Description of problem: After the restart openvswitch, "ovs-ofctl -O OpenFlow13 show br0" no longer shows the pod's veth device being connected. New pods created show up but do not have access to the external network. Version-Release number of selected component (if applicable): 3.1.1.6 oadm v3.1.1.6-16-g5327e56 kubernetes v1.1.0-origin-1107-g4c8e6f4 atomic-openshift-master-3.1.1.6-3.git.16.5327e56.el7aos.x86_64 How reproducible: 100% Steps to Reproduce: 1. # systemctl restart openvswitch 2. exec into pod and curl www.redhat.com unable to connect 3. try building cakephp from quickstart, unable to pull image 4. pull image to node with docker pull and then rebuild cakephp, produces error: Error: build error: timeout while waiting for remote repository "https://github.com/kotarusv/cakephp-ex.git” 5. Node status shows Ready and antagonistic does not show error. Workaround: Reboot Node or stop openvswitch and atomic-openshift-node
"Don't do that then" ? Why did you restart Open vSwitch? OpenShift can't possibly recover from every random thing the admin might do behind its back...

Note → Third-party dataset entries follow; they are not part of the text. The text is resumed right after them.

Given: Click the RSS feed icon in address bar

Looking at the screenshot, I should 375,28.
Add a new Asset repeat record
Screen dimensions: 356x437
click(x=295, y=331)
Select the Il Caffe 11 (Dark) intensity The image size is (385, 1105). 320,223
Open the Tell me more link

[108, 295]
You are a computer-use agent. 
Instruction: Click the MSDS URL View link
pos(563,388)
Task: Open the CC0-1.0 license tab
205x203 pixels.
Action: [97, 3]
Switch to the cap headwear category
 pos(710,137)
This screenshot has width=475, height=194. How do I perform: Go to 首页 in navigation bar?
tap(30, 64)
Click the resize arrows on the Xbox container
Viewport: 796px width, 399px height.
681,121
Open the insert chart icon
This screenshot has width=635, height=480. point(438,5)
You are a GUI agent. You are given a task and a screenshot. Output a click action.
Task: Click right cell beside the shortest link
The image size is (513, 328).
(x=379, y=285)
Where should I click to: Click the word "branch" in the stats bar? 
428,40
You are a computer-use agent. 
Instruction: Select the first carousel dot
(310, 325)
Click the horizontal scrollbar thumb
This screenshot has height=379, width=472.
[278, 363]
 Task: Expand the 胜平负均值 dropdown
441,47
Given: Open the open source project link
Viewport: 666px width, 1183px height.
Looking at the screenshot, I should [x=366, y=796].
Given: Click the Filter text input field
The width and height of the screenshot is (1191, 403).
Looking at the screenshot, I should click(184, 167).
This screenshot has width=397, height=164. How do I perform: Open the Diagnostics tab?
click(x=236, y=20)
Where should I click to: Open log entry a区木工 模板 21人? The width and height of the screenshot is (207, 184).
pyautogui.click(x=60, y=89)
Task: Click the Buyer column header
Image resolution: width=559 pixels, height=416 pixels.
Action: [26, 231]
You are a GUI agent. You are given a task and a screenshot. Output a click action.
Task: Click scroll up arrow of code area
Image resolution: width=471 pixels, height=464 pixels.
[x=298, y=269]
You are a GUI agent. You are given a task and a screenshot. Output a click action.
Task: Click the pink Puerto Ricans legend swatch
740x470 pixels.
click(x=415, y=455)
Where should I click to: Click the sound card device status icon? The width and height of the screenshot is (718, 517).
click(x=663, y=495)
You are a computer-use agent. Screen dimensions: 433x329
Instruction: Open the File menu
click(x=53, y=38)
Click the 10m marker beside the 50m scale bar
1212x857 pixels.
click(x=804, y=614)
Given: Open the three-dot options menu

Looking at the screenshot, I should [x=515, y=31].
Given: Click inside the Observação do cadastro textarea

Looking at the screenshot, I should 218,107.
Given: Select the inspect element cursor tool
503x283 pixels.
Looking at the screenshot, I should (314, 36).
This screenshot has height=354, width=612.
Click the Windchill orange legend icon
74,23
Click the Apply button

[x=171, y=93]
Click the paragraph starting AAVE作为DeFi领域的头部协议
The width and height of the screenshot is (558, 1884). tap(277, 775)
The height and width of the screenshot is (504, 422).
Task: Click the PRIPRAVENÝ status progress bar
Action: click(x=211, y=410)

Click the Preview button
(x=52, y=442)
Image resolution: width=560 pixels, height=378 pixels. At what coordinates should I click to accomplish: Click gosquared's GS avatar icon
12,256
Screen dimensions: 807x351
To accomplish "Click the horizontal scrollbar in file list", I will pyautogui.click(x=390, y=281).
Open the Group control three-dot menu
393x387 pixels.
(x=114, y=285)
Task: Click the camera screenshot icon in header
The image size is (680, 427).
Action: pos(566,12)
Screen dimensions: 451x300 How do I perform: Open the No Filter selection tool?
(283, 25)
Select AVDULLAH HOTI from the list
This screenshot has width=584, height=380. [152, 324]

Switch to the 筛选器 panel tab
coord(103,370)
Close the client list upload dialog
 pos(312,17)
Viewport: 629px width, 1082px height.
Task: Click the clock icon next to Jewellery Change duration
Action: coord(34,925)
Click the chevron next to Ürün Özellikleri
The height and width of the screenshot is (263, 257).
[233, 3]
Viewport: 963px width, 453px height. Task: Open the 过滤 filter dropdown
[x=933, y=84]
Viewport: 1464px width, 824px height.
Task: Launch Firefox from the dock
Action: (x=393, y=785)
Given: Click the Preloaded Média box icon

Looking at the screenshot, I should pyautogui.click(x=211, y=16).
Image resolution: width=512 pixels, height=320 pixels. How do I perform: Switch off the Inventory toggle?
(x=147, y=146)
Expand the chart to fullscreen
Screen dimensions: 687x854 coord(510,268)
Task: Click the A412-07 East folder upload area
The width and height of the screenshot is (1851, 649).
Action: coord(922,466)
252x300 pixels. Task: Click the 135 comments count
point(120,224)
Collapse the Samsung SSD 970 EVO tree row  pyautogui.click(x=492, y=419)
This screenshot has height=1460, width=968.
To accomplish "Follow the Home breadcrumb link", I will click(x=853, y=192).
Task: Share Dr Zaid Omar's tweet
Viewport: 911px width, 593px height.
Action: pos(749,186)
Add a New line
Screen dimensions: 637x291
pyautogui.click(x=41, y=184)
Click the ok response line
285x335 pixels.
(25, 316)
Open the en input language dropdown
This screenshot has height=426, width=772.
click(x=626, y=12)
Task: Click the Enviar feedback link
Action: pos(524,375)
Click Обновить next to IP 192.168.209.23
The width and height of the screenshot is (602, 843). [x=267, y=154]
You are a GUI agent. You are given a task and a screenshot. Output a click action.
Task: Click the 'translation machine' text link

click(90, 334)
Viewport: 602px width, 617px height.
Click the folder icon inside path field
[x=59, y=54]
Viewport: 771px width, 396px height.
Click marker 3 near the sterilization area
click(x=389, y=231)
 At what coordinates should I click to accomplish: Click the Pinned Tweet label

More information: In this case lets say I did not restart it manually but it restarted itself due to unknown reason. The issue is the node shows in a ready state even though OpenShift is not functional. If this happens on a node with the registry it will continue to restart over and over again. After OpenVswitch goes down and comes back up: # oc get pods -l docker-registry -o wide -w docker-registry-5-nirks 1/1 Running 20 13h cnode2.example.com docker-registry-5-nirks 1/1 Running 21 13h cnode2.example.com docker-registry-5-nirks 1/1 Running 21 13h cnode2.example.com docker-registry-5-nirks 1/1 Running 23 13h cnode2.example.com Remote to the node to try to fix the issue by restarting atomic-openshift-node Does not recover pods keeps restarting. Instead need to redeploy all pods on the node. Or reboot node.
So the big issue here is that if the ovs package gets updated, it will restart the ovs service and then mess us up. It's possible that we want a solution which is specific to that problem (eg, make sure that openshift-node gets restarted after ovs gets restarted?) rather than a solution in general.
So, I was going to add PartOf=openvswitch.service to the node when sdn-ovs is in use. This would ensure that whenever openvswitch is restarted the node is as well. However, when I tried to reproduce the issue by restarting openvswitch and using curl inside my registry container, I wasn't able to. Looking at the logs the node is already restarted when openvswitch is due to the combination of Requires=openvswitch and Restart=always. systemd[1]: Stopping Atomic OpenShift Node... systemd[1]: Stopping Open vSwitch... systemd[1]: Stopping Open vSwitch Internal Unit... ovs-ctl[57476]: Killing ovs-vswitchd (56059) [ OK ] ovs-ctl[57476]: Killing ovsdb-server (56049) [ OK ] systemd[1]: Starting Open vSwitch Internal Unit... ovs-ctl[57546]: Starting ovsdb-server [ OK ] ovs-ctl[57546]: Configuring Open vSwitch system IDs [ OK ] ovs-ctl[57546]: Starting ovs-vswitchd [ OK ] systemd[1]: Started Open vSwitch Internal Unit. systemd[1]: Starting Open vSwitch... ovs-ctl[57546]: Enabling remote OVSDB managers [ OK ] systemd[1]: Started Open vSwitch. systemd[1]: Starting Atomic OpenShift Node... So I've re-tested with 3.1 and I see the node is restarted when openvswitch is restarted. However, the test fails; if I `oc rsh` into my registry pod I can't curl google.com after having restarted openvswitch. If I upgrade to 3.2 the test works. So something has changed in either OSE 3.2 or when moving from docker-1.8.2 to docker-1.10. Assigning back to networking.
Given that this works on 3.1 and 3.2 I don't think we need to do any more here.